Health Insurance Tax Penalties for 2016

The 2015 tax year has come and gone, and now is the time to prepare for 2016 taxes. One area that every taxpayers needs to address is making sure they have health insurance. This year, the penalties are set to increase significantly if you do not have a qualifying health plan.
Under the Affordable Care Act of 2010 (a.k.a. Obamacare), the federal government mandated a“shared responsibility payment” if you fail to carry health insurance coverage. The idea is that as taxpayers, we all share the burden of paying the bill when someone without insurance needs medical care. To compensate, everyone who does not have health insurance (or a qualifying exemption) must pay a penalty to the IRS.

For 2016, the penalties are as follows:

$695 per adult and $387.50 per child up to a maximum of $2085 per family, or … 2.5% of your household income (above the tax filing threshold)
up to the maximum of the average annual premium nationally for a bronze plan on the federal health insurance exchange.

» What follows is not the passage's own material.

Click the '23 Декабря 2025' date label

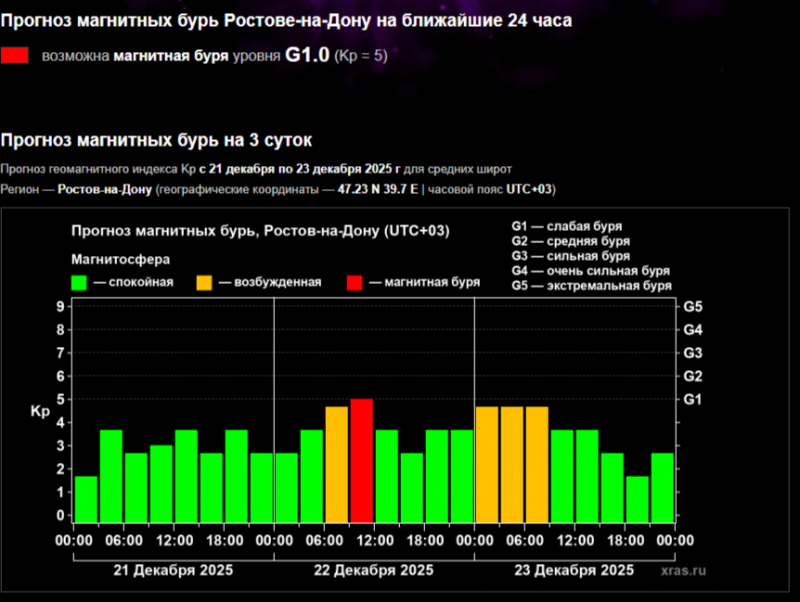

Do I Qualify for an Exemption?

There are several circumstances in which you can be exempted from paying the shared responsibility payment for 2016.

They include:

  • Being a member of a federally recognized Native American tribe
  • Having an income that falls below the federal tax return filing threshold
  • Being incarcerated for a majority of the tax year
  • Being a U.S. citizen living abroad
  • Living in a state that did not participate in Medicare expansion as part of the ACA
  • Having access to an employer-sponsored plan, but it exceeds 8% of your annual income.

How do I Get Covered?

The open enrollment period to purchase health insurance from a federal or state exchange ended on January 31, 2016. This means in most cases, you cannot
purchase a plan from the exchange until next fall for the 2017 tax year. If you missed the deadline, there are some other ways to obtain qualifying coverage, including:
  • Purchasing a plan through your employer;
  • Purchasing a private plan through an insurance broker;
  • Purchasing a private plan directly from an insurer;
  • Applying for Medicaid coverage through your state (must meet low income thresholds to qualify);
  • Purchasing an alternative qualifying plan, such as Medi-Share or another healthcare sharing plan.
With every passing year, it is becoming increasingly expensive to go without health insurance (as mandated by the ACA).